Sunny day, that felt downright hot by the afternoon even though temperatures were only just above freezing. It's already that time of year when our intense southern latitude sun heats up the snow surface quickly. Above treeline we had moderate SW winds that were easily transporting snow onto East aspects.
# | Date | Location | Size | Type | Bed Sfc | Depth | Trigger | Comments | Photo |
---|---|---|---|---|---|---|---|---|---|
1 | Past 24 hours |
East Facing Slopes above East Fork E |
D2 | SS | O-Old Snow | N-Natural |
Above 10,500' it looks like we had a pretty extensive avalanche cycle on north facing aspects below and near treeline. It seems like 35 degrees and steeper was the sweet spot for avalanche activity. These avalanches were mainly small Size 1 and occasionally getting into depth hoar layers below. We were finding these avalanches to typically be about 10 - 100 feet wide. Above treeline, last night's wind event produced a couple of more recent natural avalanches that we observed today.
It's not often you observe 5 different avalanche types in one day, but we had wet loose, dry loose, storm slab, persistent slab and wind slab avalanches all happen today!

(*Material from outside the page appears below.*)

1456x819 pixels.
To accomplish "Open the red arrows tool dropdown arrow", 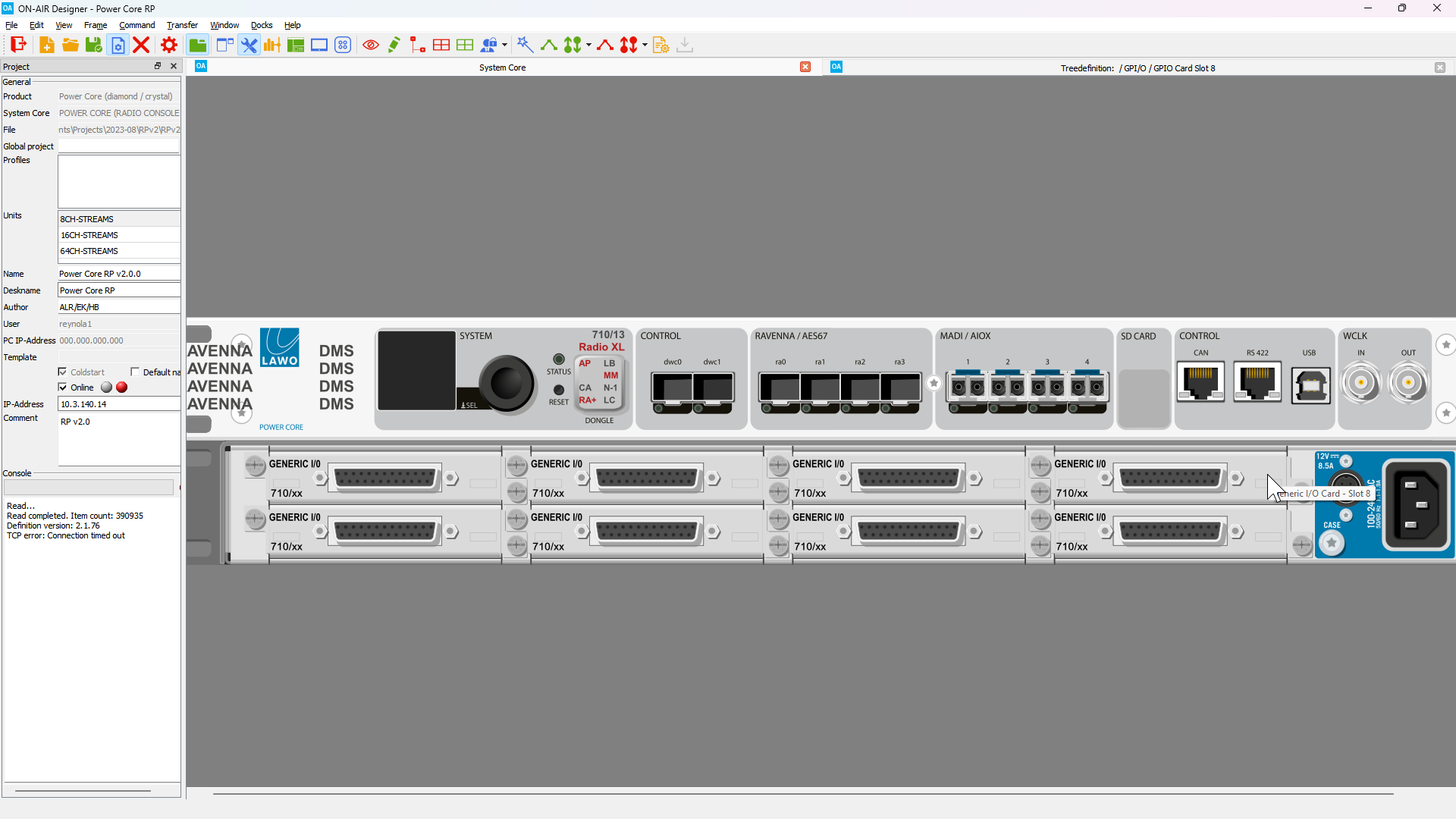I will coord(645,46).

Storm slabs were not as reactive as yesterday but we were still getting shooting cracks and collapses at all elevations in travels today. Near treeline we were finding some effect of last nights winds with stiffer more cohesive slabs. Above treeline we were finding active loading and stiffer firmer wind slabs.
Winds are expected to ramp up tonight through the weekend and there is a bunch of snow available for transport. I'd expect slabs to stiffen and get deeper in the next day near and above treeline. We saw some east facing slopes above treeline release naturally stepping down into deeper weak layers. I'd expect this trend to continue tomorrow.

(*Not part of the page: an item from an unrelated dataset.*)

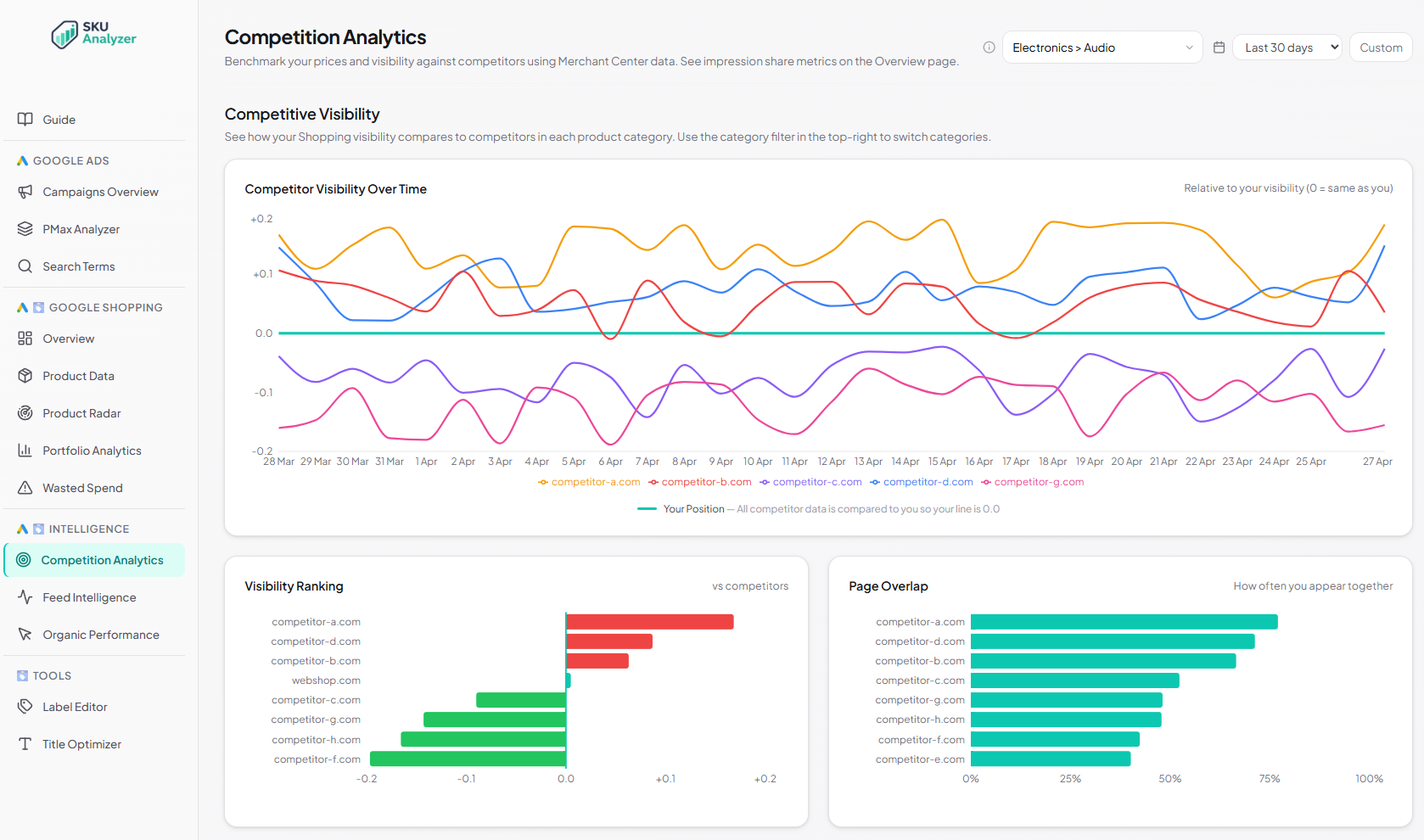Toggle the Your Position legend entry
1424x840 pixels.
coord(693,508)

The low-density new snow was settling quickly at lower elevations and taking heat on the solar aspects from our intense sun at our southern latitude in the U.S. I would think that by the end of the weekend after the big warm up, southerly aspects will most likely be back to bare ground.
Went out on a walk to check out the extent of yesterdays avalanche cycle as well as what above treeline terrain looked like after last night's strong winds.